Could you just use a portion of a vertical panel raising bit?

Dumb question probably.

Steve Bolton


----------



## bobj3 (Jan 17, 2006)

Hi SB

" Dumb question probably" = NOT

Yes and it's easy to do and very safe 

see my Gallery if you want a tip or two for the jig..to do it..

You can also do it without the jig if you want to..


============



S Bolton said:


> I would like to make a box with a raised panel in the lid. I know you can make these on a table saw but I would like to do one with a router and without a lot of complication.
> 
> Could you just use a portion of a vertical panel raising bit?
> 
> ...


----------



## S Bolton (Mar 5, 2007)

Bob, I can't find it in your gallery because you have a huge gallery and I am not sure how to find what you are directing me to. Can you direct me there?

Thanks

Steve Bolton


----------



## bobj3 (Jan 17, 2006)

Hi SB

Here's a link or two that should help 

http://www.routerforums.com/jigs-fixtures/2725-raised-panels-quick-easy.html
http://www.routerforums.com/show-n-tell/3014-new-toy.html

==========


----------



## S Bolton (Mar 5, 2007)

Bob, I think the horizontal table would be the way to go. I don't know how thick the raised panel stock would be. I wonder if I would need to use one of these.

SB


----------



## bobj3 (Jan 17, 2006)

Hi SB

You can but you don't need to , lets say if you use 5/8" thick stock or just remove the stock from the front side of the panel until you have 1/4" thick on the side/edge of the panel..
Many ,many ways to make raised panels.. 

You can also use a rabbit bit or just about any router bit to do the same job ...as the one you posted, but it will be a square cut..

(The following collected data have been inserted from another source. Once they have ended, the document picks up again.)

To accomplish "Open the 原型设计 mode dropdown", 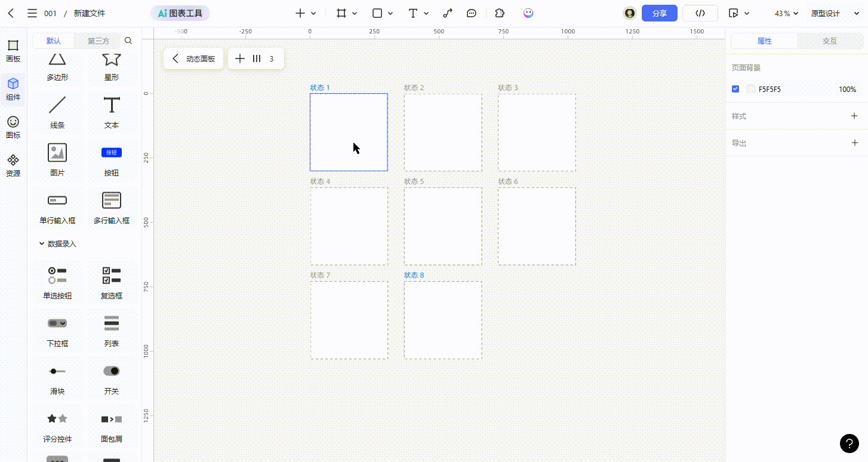I will [830, 13].
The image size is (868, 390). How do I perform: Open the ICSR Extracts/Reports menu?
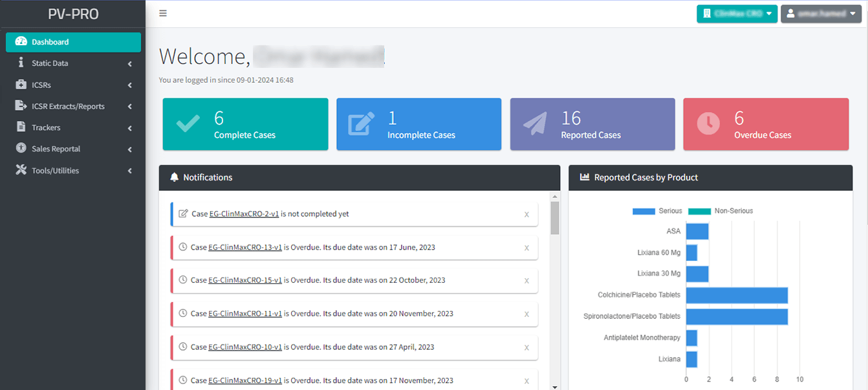pyautogui.click(x=71, y=106)
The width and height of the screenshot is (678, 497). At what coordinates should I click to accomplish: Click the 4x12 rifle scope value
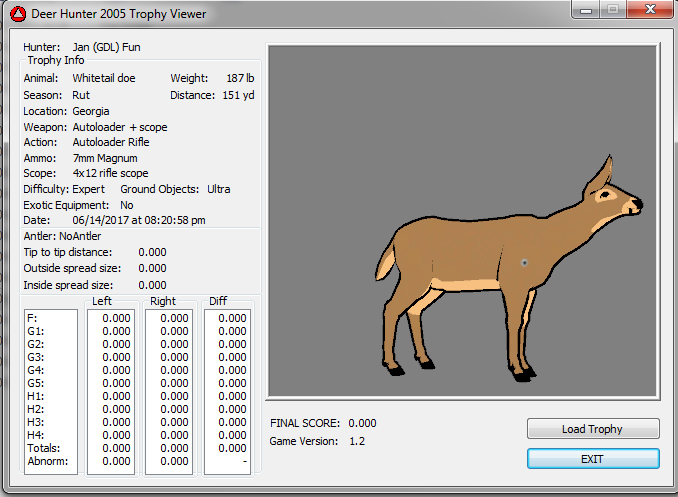tap(110, 174)
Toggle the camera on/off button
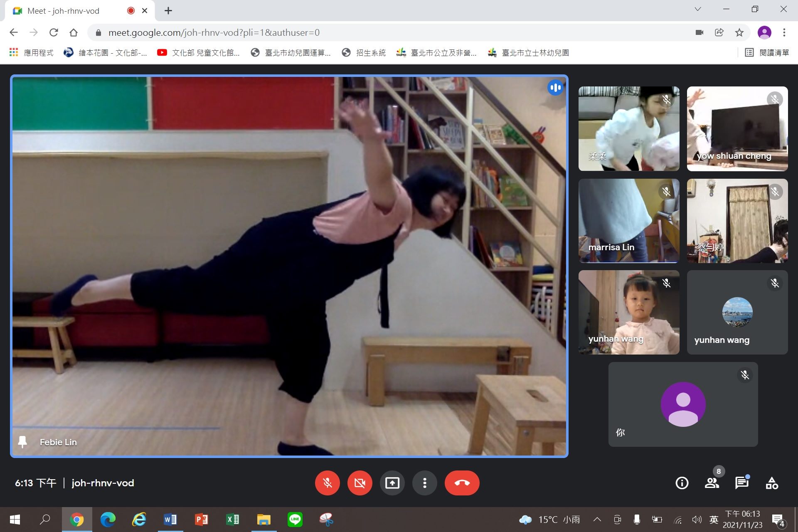The width and height of the screenshot is (798, 532). 360,483
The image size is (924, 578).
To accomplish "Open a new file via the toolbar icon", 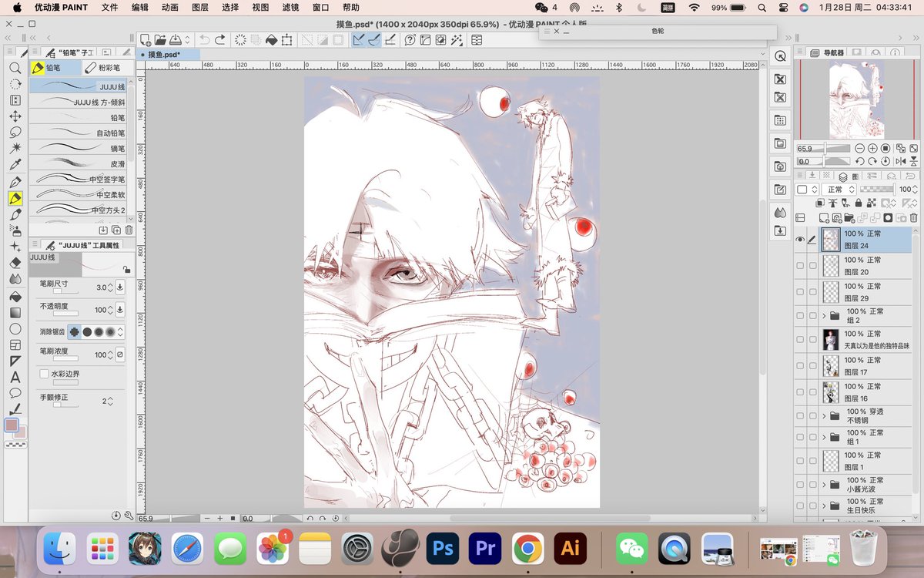I will point(146,39).
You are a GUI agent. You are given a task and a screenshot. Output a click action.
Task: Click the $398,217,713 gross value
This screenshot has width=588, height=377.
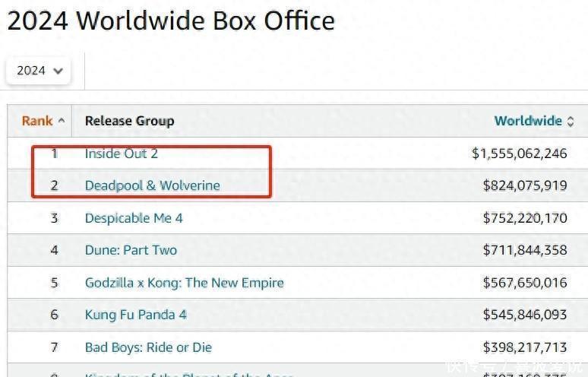click(525, 347)
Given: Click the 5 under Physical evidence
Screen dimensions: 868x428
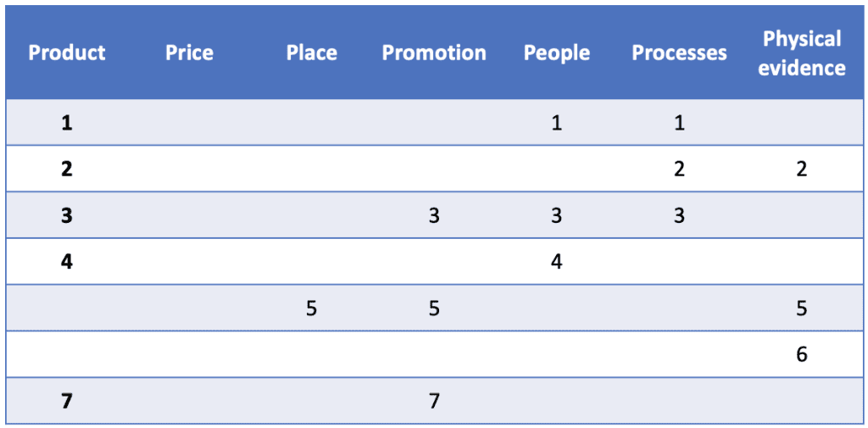Looking at the screenshot, I should pos(802,308).
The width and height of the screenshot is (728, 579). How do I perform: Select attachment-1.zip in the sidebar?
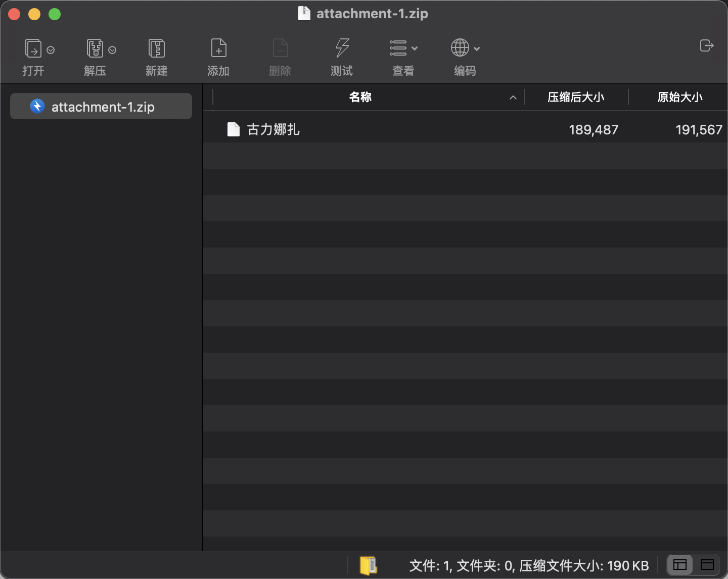click(x=101, y=107)
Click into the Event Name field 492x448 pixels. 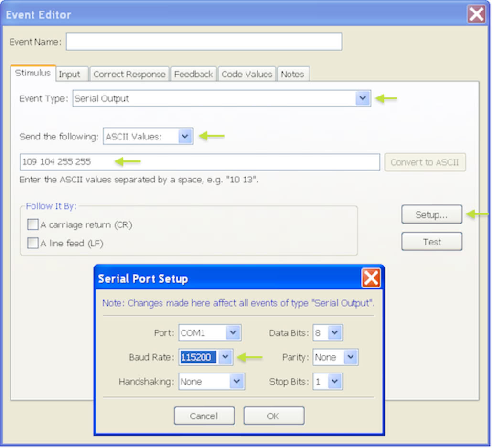point(204,42)
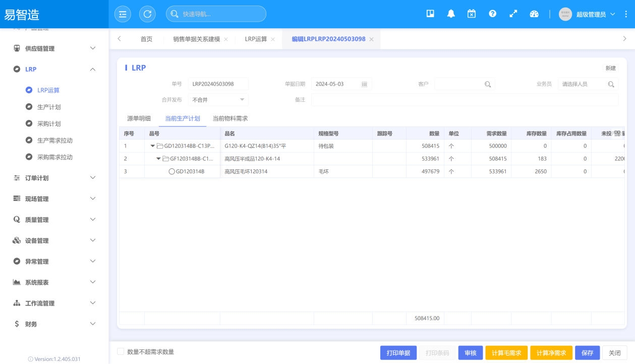Click the 备注 input field
The height and width of the screenshot is (364, 635).
(464, 100)
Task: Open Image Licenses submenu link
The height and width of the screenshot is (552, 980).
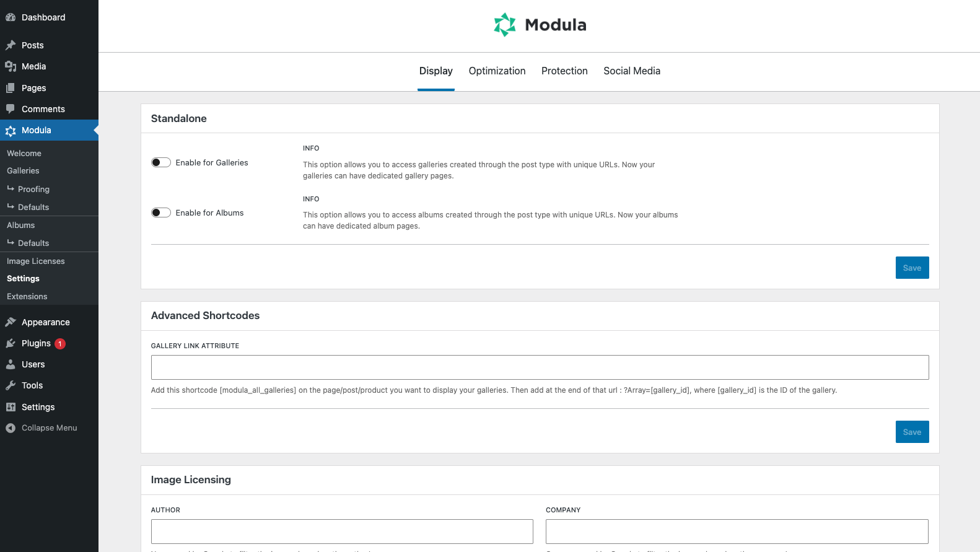Action: (36, 261)
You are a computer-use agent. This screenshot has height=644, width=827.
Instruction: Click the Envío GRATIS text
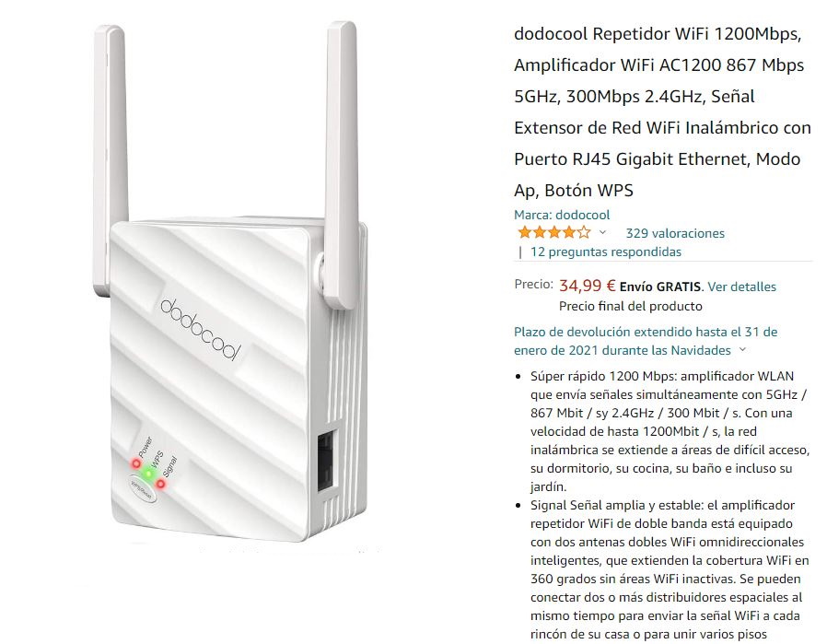pos(659,287)
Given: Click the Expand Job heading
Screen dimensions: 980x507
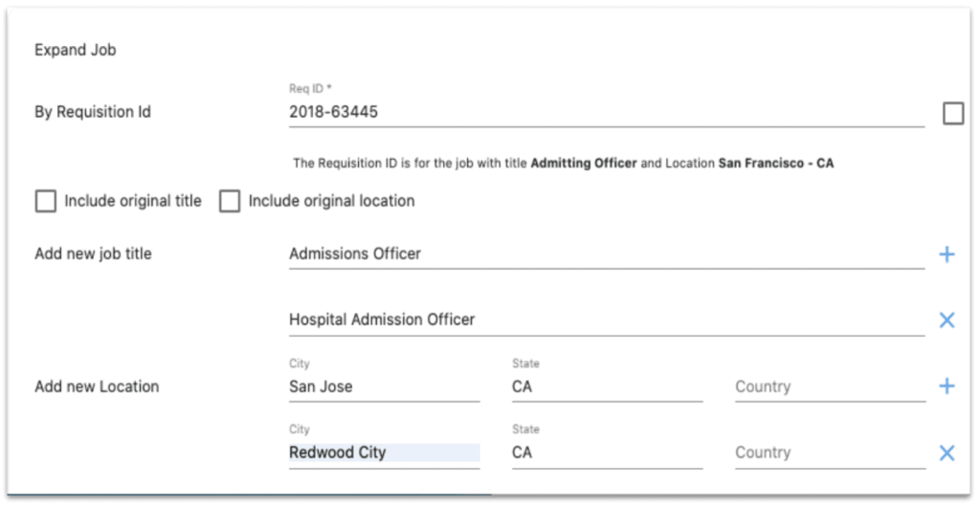Looking at the screenshot, I should (75, 50).
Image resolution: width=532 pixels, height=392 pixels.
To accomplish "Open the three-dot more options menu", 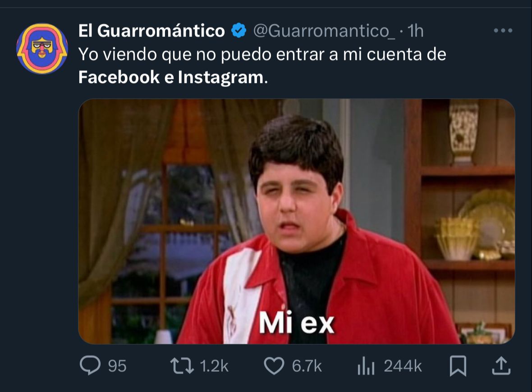I will click(503, 31).
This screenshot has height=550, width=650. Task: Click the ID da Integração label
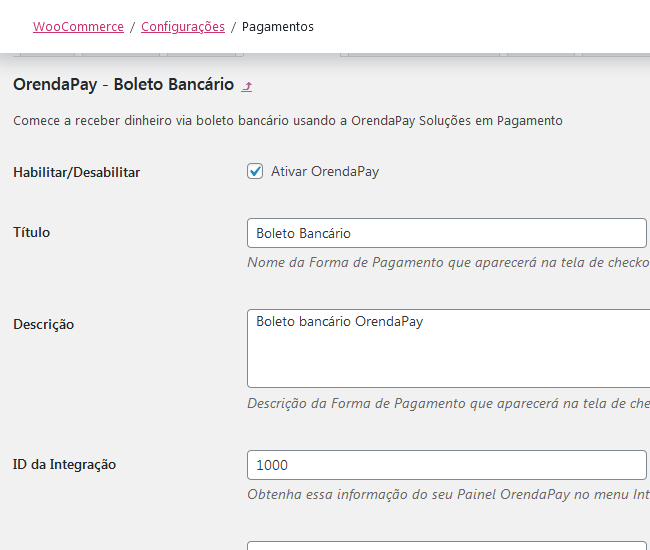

And you'er right the Horz.table is the easy way to make square cut panels...It takes less than 2 mins to make one...from start to finish....

=========


----------



## S Bolton (Mar 5, 2007)

Or would this be ok for a raised panel on small wood? It doesn't have the usual flattened area that goes inside the groove.

SB


----------



## S Bolton (Mar 5, 2007)

It would look like No. 2, not No. 1. Okay?


----------



## bobj3 (Jan 17, 2006)

HI SB

True
They make many types of Vert.Router bits to get what you want to end up with..
http://www.mlcswoodworking.com/shopsite_sc/store/html/smarthtml/pages/raised_panel_router_bits2.html

=========


S Bolton said:


> Or would this be ok for a raised panel on small wood? It doesn't have the usual flattened area that goes inside the groove.
> 
> SB


----------



## S Bolton (Mar 5, 2007)

Did you do those using paint net? That is neat.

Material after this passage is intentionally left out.